Task details
Print the line containing "Click the Author column header" and every line after it exactly as written, through the end of the records.

● ● ● ● ● ● ●

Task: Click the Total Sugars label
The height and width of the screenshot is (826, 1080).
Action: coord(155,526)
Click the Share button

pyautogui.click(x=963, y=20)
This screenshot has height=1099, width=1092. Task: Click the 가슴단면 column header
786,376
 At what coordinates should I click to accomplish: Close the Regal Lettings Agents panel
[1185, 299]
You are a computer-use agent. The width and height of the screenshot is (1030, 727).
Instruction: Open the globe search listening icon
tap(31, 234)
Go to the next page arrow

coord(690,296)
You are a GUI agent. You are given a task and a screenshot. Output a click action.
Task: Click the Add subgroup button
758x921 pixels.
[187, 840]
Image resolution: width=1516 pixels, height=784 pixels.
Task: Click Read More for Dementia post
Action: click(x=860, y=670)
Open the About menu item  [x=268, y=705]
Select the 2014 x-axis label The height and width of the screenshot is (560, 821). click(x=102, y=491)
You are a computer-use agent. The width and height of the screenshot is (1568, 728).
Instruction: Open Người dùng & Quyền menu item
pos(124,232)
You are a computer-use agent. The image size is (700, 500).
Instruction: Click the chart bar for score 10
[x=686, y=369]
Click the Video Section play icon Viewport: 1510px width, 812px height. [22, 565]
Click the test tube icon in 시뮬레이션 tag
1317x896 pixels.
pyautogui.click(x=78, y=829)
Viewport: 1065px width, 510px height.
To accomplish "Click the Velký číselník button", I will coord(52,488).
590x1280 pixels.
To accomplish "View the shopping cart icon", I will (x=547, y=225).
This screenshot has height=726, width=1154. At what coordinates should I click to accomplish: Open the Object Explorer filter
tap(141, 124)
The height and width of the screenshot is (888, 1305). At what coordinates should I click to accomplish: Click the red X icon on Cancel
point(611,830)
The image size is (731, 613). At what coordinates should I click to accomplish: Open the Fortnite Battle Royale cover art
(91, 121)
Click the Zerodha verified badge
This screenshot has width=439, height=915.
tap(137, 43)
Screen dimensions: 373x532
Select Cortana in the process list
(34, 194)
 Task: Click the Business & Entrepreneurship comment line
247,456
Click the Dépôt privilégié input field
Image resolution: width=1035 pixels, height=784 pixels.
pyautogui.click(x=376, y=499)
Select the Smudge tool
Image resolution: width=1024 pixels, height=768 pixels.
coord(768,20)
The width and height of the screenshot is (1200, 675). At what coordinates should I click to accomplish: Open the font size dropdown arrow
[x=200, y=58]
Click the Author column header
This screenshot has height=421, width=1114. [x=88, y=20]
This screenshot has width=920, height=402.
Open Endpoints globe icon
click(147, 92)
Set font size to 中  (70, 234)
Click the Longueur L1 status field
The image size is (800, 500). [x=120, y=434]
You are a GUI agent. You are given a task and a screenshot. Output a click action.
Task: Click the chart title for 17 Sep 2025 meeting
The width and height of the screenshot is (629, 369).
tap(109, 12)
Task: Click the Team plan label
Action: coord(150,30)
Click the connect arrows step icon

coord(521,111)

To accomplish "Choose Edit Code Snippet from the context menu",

● ● ● ● ● ● ●

Solution for this task
Click the Author column header
This screenshot has height=421, width=1114. [x=88, y=20]
This screenshot has width=920, height=402.
Open Endpoints globe icon
click(147, 92)
Set font size to 中  (70, 234)
Click the Longueur L1 status field
The image size is (800, 500). [x=120, y=434]
You are a GUI agent. You are given a task and a screenshot. Output a click action.
Task: Click the chart title for 17 Sep 2025 meeting
The width and height of the screenshot is (629, 369).
tap(109, 12)
Task: Click the Team plan label
Action: coord(150,30)
Click the connect arrows step icon

coord(521,111)

To accomplish "Choose Edit Code Snippet from the context menu",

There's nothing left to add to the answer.